▸ **REQUIRED WORK**:
Report every line below that has the string "Yellow" in it.

++++ EXTRACTED RECORDS ++++

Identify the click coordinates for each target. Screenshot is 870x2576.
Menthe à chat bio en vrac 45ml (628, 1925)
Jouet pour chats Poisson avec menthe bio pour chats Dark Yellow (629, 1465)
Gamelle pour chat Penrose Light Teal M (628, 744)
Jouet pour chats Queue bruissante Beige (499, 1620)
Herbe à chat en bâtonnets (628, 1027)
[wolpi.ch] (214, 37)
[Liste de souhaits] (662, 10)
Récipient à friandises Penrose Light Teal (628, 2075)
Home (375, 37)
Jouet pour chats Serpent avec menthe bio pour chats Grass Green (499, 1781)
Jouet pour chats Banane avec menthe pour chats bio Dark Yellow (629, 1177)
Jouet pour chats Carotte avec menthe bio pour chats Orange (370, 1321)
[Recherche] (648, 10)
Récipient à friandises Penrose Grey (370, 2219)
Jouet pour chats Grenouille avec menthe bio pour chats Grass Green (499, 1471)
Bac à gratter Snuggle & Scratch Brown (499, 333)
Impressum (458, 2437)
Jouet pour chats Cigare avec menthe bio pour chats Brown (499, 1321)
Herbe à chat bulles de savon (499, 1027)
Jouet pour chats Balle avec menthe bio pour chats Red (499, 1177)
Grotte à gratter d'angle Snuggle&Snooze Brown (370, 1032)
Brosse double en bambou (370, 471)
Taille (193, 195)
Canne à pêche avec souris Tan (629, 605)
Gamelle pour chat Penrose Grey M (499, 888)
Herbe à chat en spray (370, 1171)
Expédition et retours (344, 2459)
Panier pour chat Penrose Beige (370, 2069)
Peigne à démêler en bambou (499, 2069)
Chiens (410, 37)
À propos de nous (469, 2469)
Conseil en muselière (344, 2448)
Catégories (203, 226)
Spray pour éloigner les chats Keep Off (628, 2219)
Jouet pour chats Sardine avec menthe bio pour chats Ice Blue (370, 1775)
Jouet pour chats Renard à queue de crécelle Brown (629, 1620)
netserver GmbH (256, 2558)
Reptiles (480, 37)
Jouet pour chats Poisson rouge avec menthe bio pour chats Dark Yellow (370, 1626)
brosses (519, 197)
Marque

++++

▸ **RESPONSE**:
Jouet pour chats Poisson avec menthe bio pour chats Dark Yellow (629, 1465)
Jouet pour chats Banane avec menthe pour chats bio Dark Yellow (629, 1177)
Jouet pour chats Poisson rouge avec menthe bio pour chats Dark Yellow (370, 1626)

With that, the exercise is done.